Both nebulized and intravenous lidocaine have been studied for use as a cough suppressant. One of the first reports of successful use of nebulized lidocaine was in 3 adults with intractable cough refractory to standard therapy.
A study of 21 adults with intractable cough secondary to asthma or reactive airway disease used 1-4% nebulized lidocaine (10-20 mg) every 4 to 6 hours. Patients were premedicated with albuterol 5 mg because lidocaine can cause bronchospasm in patients with asthma and received low flow oxygen throughout the nebulization.
A 2002 case series of 3 adults with intractable cough were treated with a nebulized mixture of 1 mL 1% lidocaine, 1 mL 0.5% bupivacaine, and 1 mL saline solution. Cough symptoms ceased in all 3 patients after one administration and did not recur.

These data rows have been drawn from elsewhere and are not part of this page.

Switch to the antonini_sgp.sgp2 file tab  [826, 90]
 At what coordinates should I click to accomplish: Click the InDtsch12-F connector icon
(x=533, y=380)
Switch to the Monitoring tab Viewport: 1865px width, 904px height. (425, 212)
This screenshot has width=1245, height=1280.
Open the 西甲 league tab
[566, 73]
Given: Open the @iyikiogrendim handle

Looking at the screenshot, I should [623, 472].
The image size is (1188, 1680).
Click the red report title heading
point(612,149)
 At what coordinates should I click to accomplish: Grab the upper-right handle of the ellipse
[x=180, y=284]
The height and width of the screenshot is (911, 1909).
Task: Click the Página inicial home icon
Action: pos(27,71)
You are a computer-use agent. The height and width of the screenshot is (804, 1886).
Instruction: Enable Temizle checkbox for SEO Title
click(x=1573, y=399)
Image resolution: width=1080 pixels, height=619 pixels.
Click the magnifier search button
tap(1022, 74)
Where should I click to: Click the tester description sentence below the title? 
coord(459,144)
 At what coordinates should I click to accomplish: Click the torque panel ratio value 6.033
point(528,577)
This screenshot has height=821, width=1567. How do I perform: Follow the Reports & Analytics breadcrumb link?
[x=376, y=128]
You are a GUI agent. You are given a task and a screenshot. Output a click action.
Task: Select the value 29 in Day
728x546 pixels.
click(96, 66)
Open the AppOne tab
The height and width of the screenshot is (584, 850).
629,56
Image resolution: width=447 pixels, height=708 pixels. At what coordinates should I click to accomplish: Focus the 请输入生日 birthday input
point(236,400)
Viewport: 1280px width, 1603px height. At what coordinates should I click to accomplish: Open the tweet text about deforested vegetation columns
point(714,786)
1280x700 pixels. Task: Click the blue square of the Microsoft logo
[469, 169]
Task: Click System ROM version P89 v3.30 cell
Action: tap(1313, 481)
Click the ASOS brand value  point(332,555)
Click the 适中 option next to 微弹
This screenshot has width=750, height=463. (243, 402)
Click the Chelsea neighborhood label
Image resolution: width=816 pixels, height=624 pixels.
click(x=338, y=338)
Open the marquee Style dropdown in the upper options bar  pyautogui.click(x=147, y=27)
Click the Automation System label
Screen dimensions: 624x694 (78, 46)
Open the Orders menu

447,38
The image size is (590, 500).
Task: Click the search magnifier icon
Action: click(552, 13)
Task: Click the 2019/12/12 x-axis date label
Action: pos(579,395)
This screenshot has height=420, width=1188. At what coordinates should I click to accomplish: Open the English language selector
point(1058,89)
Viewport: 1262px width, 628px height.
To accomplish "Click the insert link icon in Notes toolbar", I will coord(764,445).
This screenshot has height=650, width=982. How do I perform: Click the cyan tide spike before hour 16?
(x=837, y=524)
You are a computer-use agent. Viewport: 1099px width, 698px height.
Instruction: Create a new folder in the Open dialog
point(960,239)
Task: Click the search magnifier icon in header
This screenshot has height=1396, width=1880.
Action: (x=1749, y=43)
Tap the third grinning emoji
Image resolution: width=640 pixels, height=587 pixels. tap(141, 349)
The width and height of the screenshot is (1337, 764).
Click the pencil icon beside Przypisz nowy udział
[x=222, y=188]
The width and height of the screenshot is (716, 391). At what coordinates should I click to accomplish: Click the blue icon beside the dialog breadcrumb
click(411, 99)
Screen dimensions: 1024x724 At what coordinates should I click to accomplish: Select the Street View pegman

Lingerfelt et al. reported improvement of cough in 2 of 4 terminally ill patients with intractable cough treated with 5 mL lidocaine 2% (100 mg) with oxygen at 4-6 L/min during the nebulization. The most common adverse events reported were oropharyngeal numbness and bitter taste.
Patients received either lidocaine 2% 8 mg/kg or 4 mg/kg nebulized via face mask along with oxygen 8 L/min for 15 minutes, with all patients receiving atropine 0.01 mg/kg as premedication and meperidine and/or midazolam as needed for sedation. Lidocaine was well tolerated. Serum levels were obtained 20 minutes after starting the nebulization and the highest level obtained was 0.62 mcg/mL.
However, there have been no subsequent reports of use in children with respiratory distress or failure secondary to COVID-19 infection. In our patient with COVID-19-associated cough, use of nebulized lidocaine was associated with decreased sedation needs for coughing episodes. The administration of inhaled lidocaine was well tolerated with and without albuterol pre-treatment. Lidocaine serum levels remained <1 mcg/mL throughout the duration of therapy and there were no signs or symptoms of lidocaine toxicity.
In most nebulized lidocaine studies that monitored serum lidocaine levels, levels were drawn within 2 hours of lidocaine administration. In all of these studies, the highest serum lidocaine level obtained was 1.4 mcg/mL, with most results being <1 mcg/mL.
Although it has not been previously reported that nebulized lidocaine causes toxicity, we believe it is warranted to monitor for signs and symptoms of lidocaine toxicity as well as serum levels in patients receiving scheduled doses. At our institution, we obtain serum lidocaine levels 6-12 hours after initiation of therapy. We obtained daily levels, and then spaced to weekly once it was deemed that there was not a concern for toxicity. Our patient did not have levels that exceeded 1 mcg/mL throughout her duration of therapy.
Our patient experienced some relief of post-COVID-19 pain and potentially some relief of cough from gabapentin. She continued gabapentin for the remainder of her hospitalization. Ipratropium did not appear to effectively treat our patient's cough and was discontinued on HD 40.
Long-term prognosis for patients with COVID-19 is unknown. With more time and experience, we can expect to gain more understanding about the mechanism of COVID-19-associated cough and its treatment options, and the natural course of this intrusive symptom.
Our patient is one of the first reports of an adolescent patient receiving inhaled lidocaine for COVID-19-associated cough. Her severe cough required increased sedation, including a trial of propofol infusion with intermittent boluses, that significantly impaired her ability to participate in rehabilitation therapies. After initiating inhaled lidocaine her sedation needs decreased. Clinicians should be aware of the potential for lidocaine toxicity and monitor levels and signs and symptoms associated with lidocaine toxicity. Given the widespread impact of the COVID-19 pandemic and its sequelae in pediatric, adolescent, and adult patients, additional research is warranted to explore options for management of COVID-19-associated cough.